Do People Ever Change?

I ask that as a truly philosophical question.  In my personal experience, it takes a lot for a person to change.  Conditions have to be just right, including the person’s own desire to change, having the ability and wherewithal to put in the actual hard work of changing, and having some sort of positive reinforcement.  In other words, the stars have to align.

Maybe it’s a cynical point of view, but as I said, it is based on my own empirical data, my own worldview and my own experience.  I know that changing my habits to include exercise have been a monumental task, with only limited success.  I can’t imagine what someone who is attempting to quit smoking, or trying to become a more positive person goes through.

Awareness is the first step, though, and some people do not even choose to be aware of their own habits, or ways of being that may need changing.  Of course, if they are happy with who they are, and everyone else be damned, that’s perfectly fine – we all have free will.  But that person also must accept the possible consequence that all of those “damned” people may not stick around for too long.

Tiger PairSo who cares?  Well, as one who is soon to be joining households with a long-time bachelor, I do.  Change is inevitable, don’t you think?  A friend of mine who went through this process a few years ago (and is still, as it is an ongoing process) said the other day, as I was talking about this very subject, “He’ll change.  You’ll see.”  In fact, I think we both will.  We all will.

It takes a little bravery on the part of a good friend or partner to bring up to the person that their habits or ways of being may need to be considered.  That loved one must realize that an argument will most likely be the outcome, because most people will react defensively.  If they truly love you, though, they will consider what you have said, and will really begin to think about changing his or her own behavior.  In fact, that love is another ingredient for change.  We make adjustments for the ones we truly love, don’t we?  We want them to be happy, and usually find it within ourselves to contribute to that happiness.  This, too has been my experience, already in this process.  You have to truly care about each others’ feelings, and trust that your partner isn’t trying to hurt you, but bring your attention to something that could make your lives together a little more harmonious.

Trust.  Love.  Desire.  Hard work.  Strength.

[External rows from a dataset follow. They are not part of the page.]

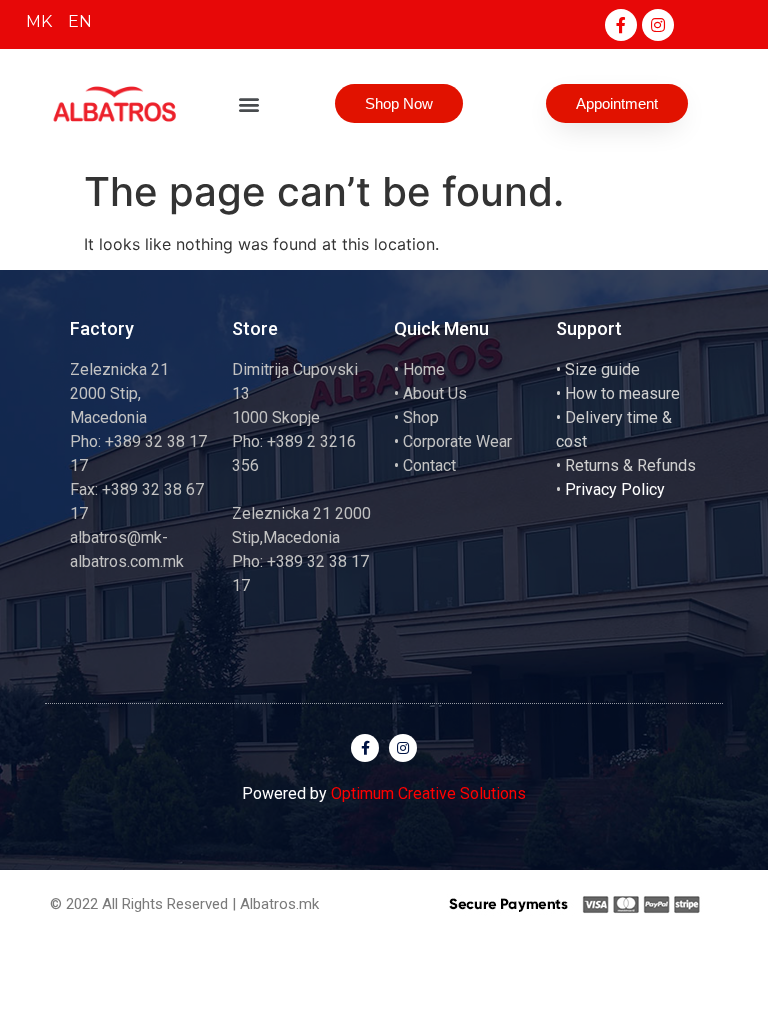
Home (424, 369)
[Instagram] (658, 25)
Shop (421, 417)
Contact (429, 465)
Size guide (602, 369)
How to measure (622, 393)
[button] (249, 103)
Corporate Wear (457, 441)
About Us (435, 393)
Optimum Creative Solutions (428, 793)
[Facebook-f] (621, 25)
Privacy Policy (615, 489)
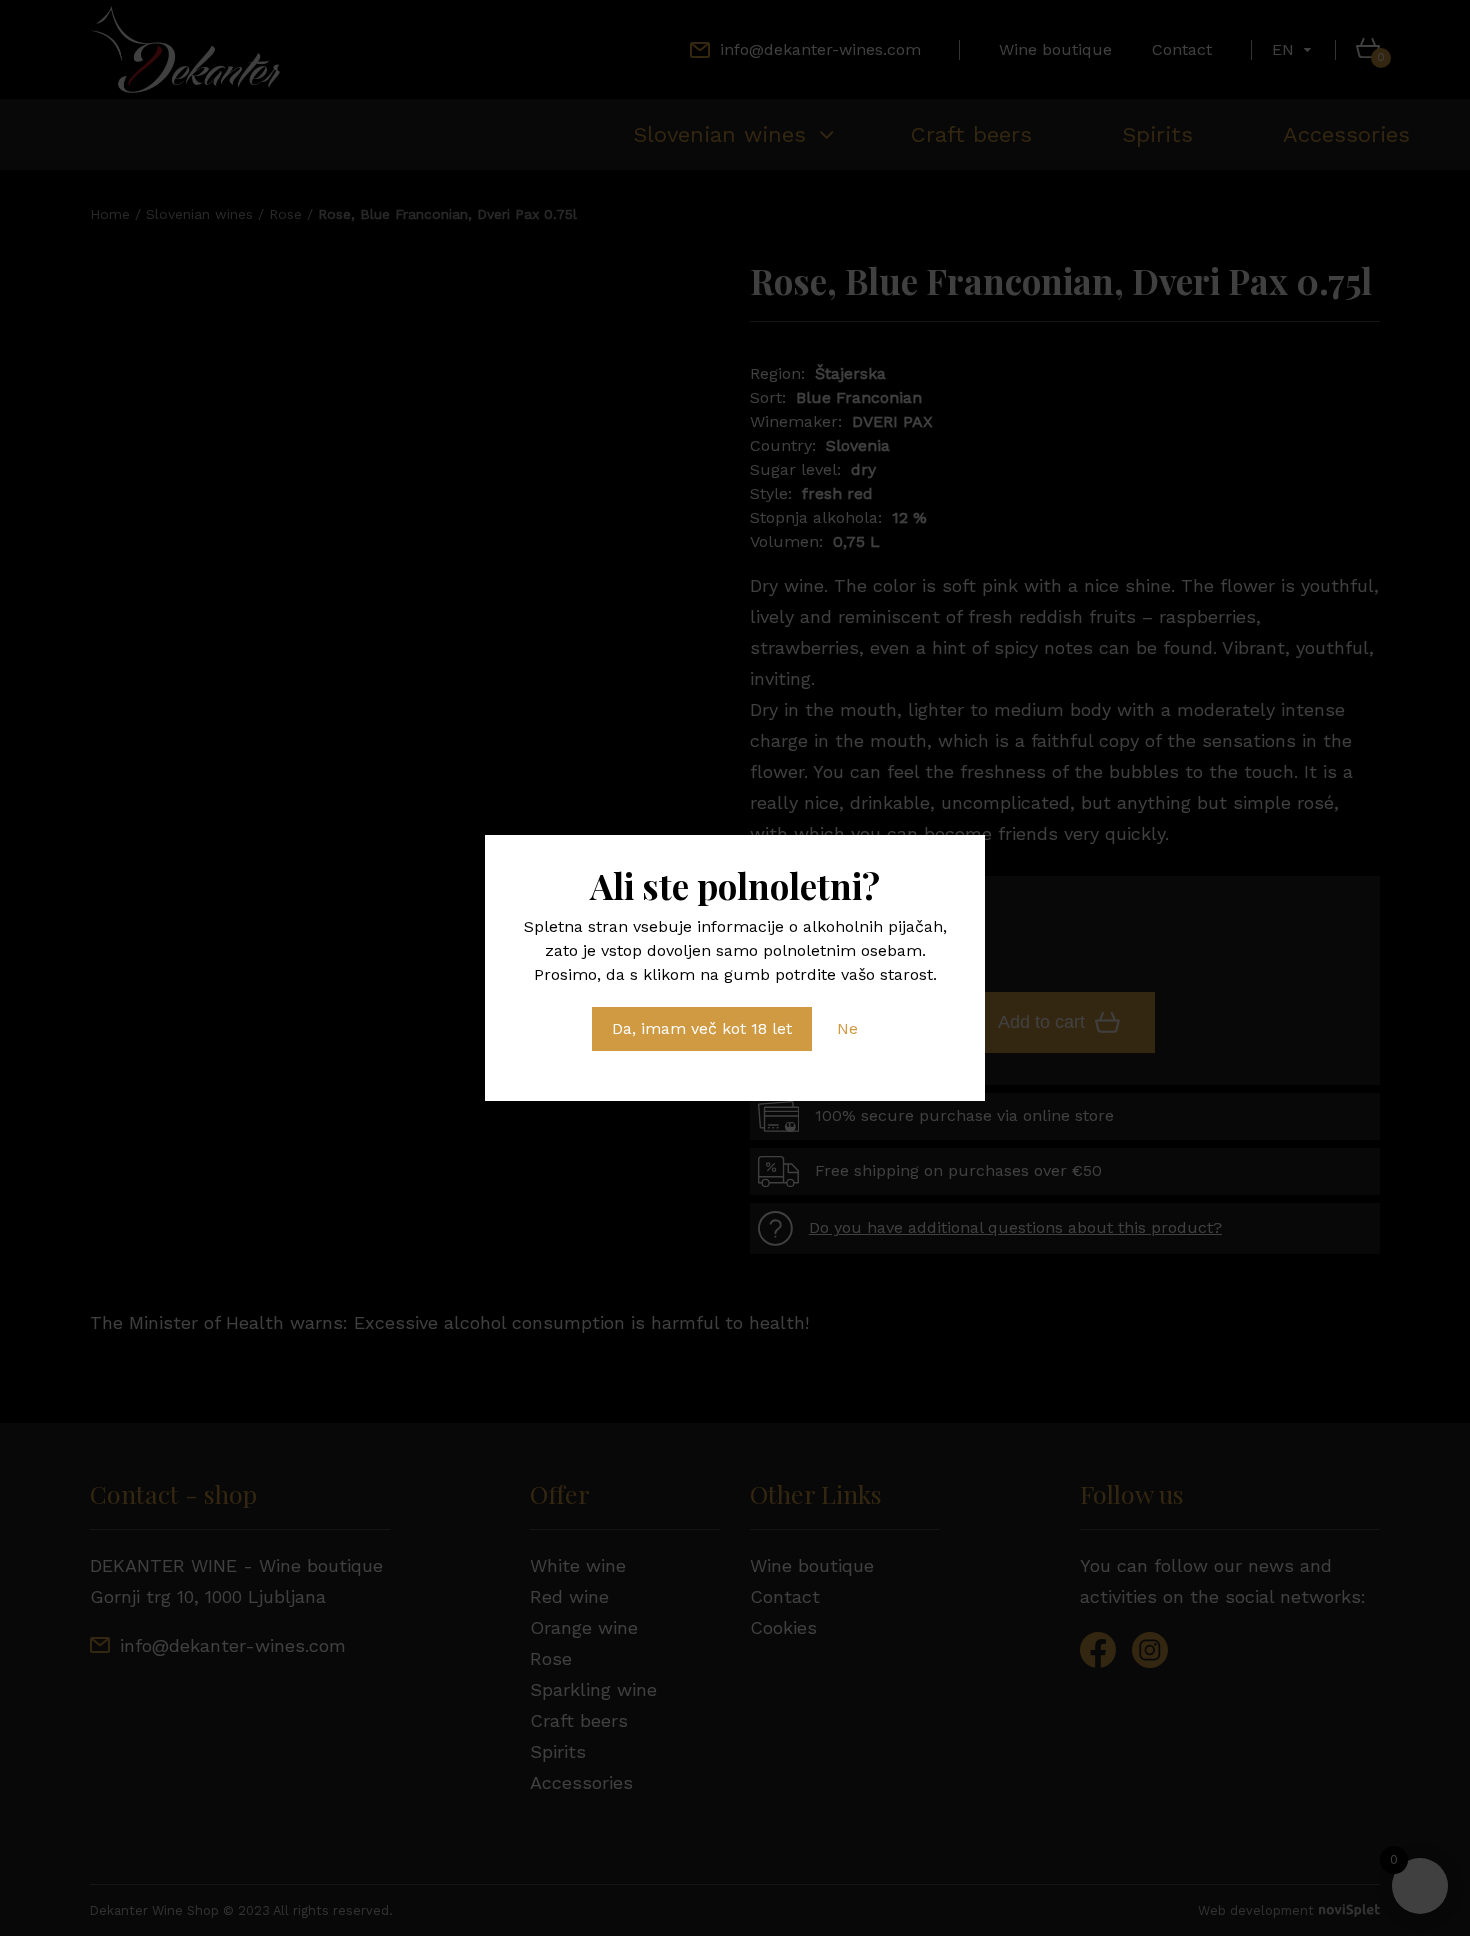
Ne (847, 1028)
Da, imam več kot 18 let (702, 1028)
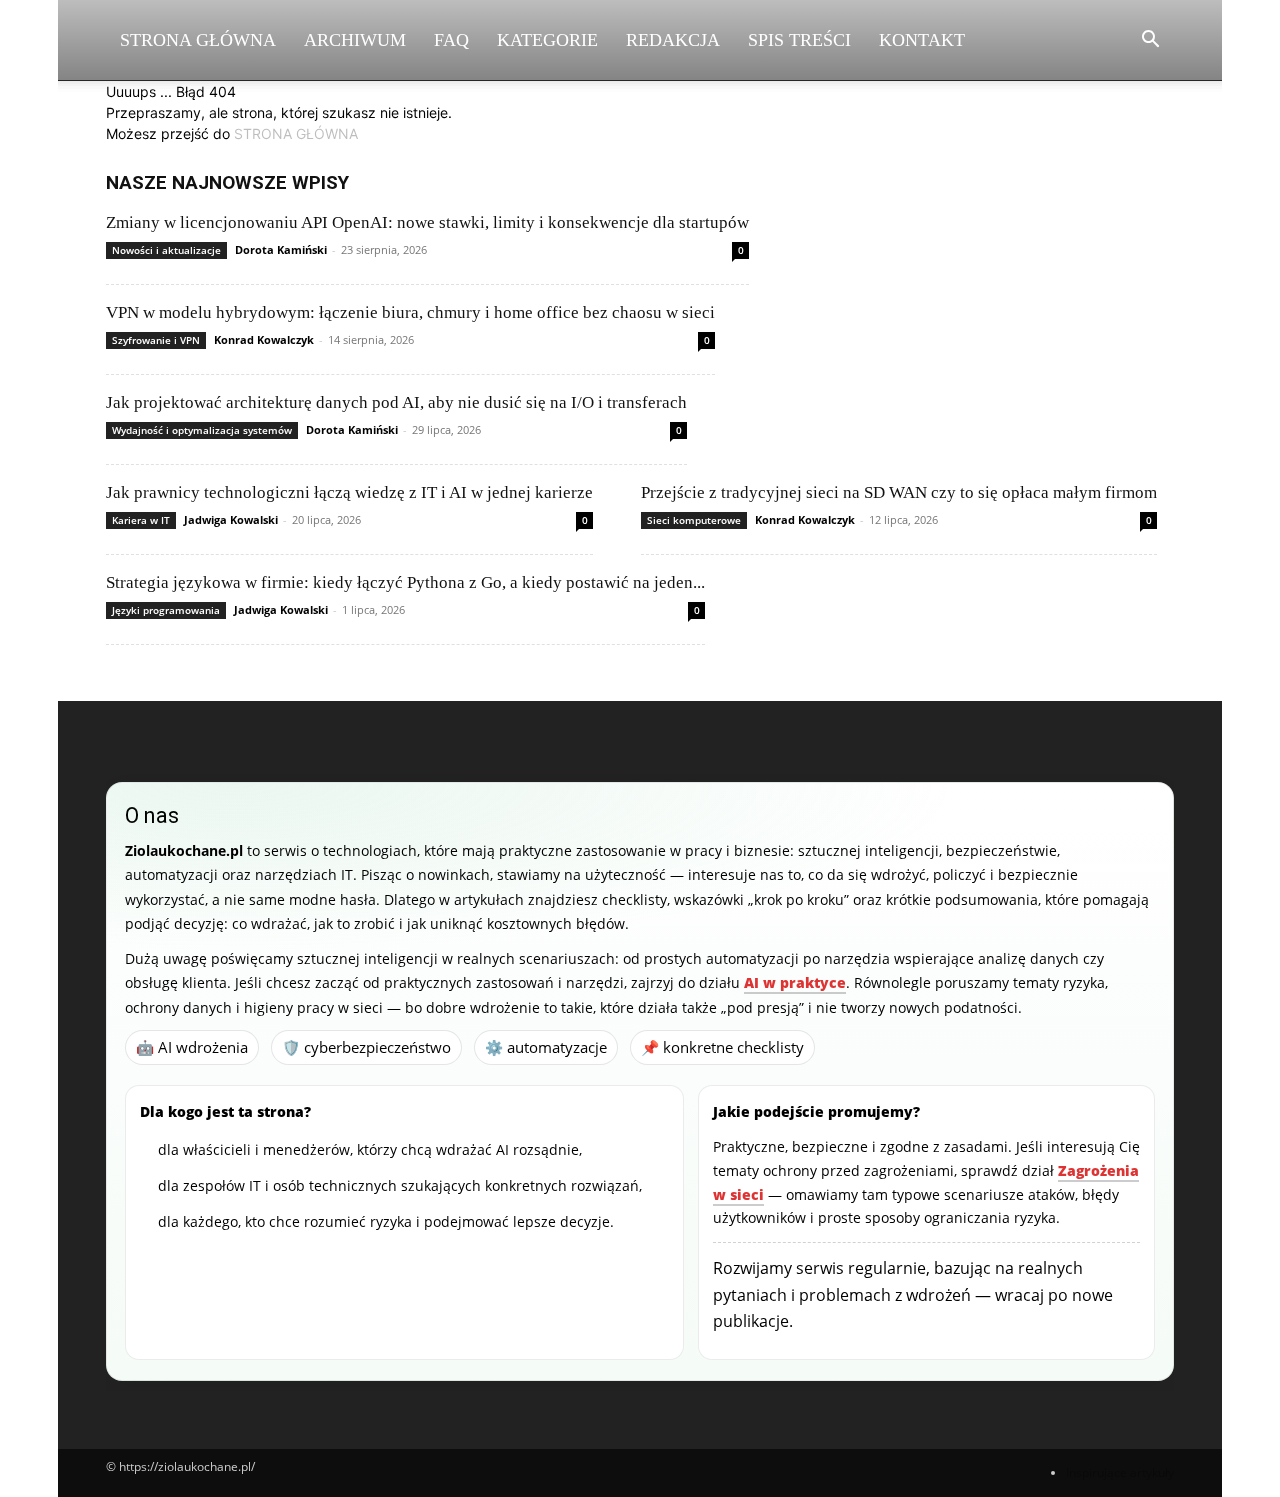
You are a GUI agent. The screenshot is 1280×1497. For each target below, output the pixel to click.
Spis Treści (799, 40)
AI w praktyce (795, 982)
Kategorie (547, 40)
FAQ (451, 40)
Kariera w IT (141, 520)
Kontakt (922, 40)
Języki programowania (166, 610)
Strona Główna (198, 40)
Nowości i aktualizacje (166, 250)
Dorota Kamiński (281, 249)
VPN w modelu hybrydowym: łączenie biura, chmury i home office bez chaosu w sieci (410, 312)
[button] (1150, 41)
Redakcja (673, 40)
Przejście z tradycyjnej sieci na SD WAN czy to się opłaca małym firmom (899, 492)
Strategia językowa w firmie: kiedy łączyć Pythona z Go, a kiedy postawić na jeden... (405, 582)
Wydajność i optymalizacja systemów (202, 430)
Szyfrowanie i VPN (156, 340)
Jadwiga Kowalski (231, 519)
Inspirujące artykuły (1120, 1472)
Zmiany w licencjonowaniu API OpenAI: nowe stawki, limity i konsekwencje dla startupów (427, 222)
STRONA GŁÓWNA (296, 133)
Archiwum (355, 40)
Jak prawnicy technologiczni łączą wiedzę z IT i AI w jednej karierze (349, 492)
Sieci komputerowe (694, 520)
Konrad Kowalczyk (264, 339)
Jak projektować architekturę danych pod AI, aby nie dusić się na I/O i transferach (396, 402)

Sounds like a recipe for a good marriage to me.

What are your thoughts?


Nurturing the “Us”

It is much easier with two.  Two people who can give each other a break from time to time.  The Man will often take The Boy to the park on a whim, or just for a ride in his truck (often ending with a trip to DQ).  I can’t tell you how much I love that, and appreciate him and am AMAZED at just having someone like him to do that.  The three of us are together only about every six weeks, and it’s not perfect all the time (what blended family is? For that matter, what typical family is?), but I appreciate it all the more because of the time when it is just we two, and I. am. it.

Don’t get me wrong.  I love spending alone time with my son.  There aren’t words to describe the bond we have, and we are silly together and go on adventures together… We are lucky to like each other a great deal.  He is a fantastic kid, smart as a whip with an amazing sense of humor, an uncanny memory, and so many special talents.

But we have some dark times, too.  We have some days where a cloud hangs over him and just won’t let go.  We have days when I can do nothing right (in his eyes and/or my own), and it seems like tears are flowing from dawn until dusk.  My hair has been pulled, I have been punched, bitten, and kicked.  I have lost it myself, at the end of my rope, not having any inkling of what to do besides curl up and cry.


(Photo credit: mikebaird)

Having two of us to tag-team, as it were, prevents many (not all) of those dark times from getting that far.  If one of us is getting overwhelmed and irritated, the other will do something about it.  And THIS is how adult relationships survive around autism (and really in any family).  Brace yourself, because I’m going to say something controversial: Kids should not come first above all else.  That relationship between the adults is paramount, because if that falters, the support for the family disappears.  This is especially hard for us special needs parents to understand because our kids need us so much more than typical kids.  But then, our partners need us so much more than typical partners do, too, right?  Raising a special needs kid is hard.  We must take care of ourselves, and we must take care of our partners.  We must nurture the “us”.  If we make that a priority, we and our partners can take care of everybody else.  Together.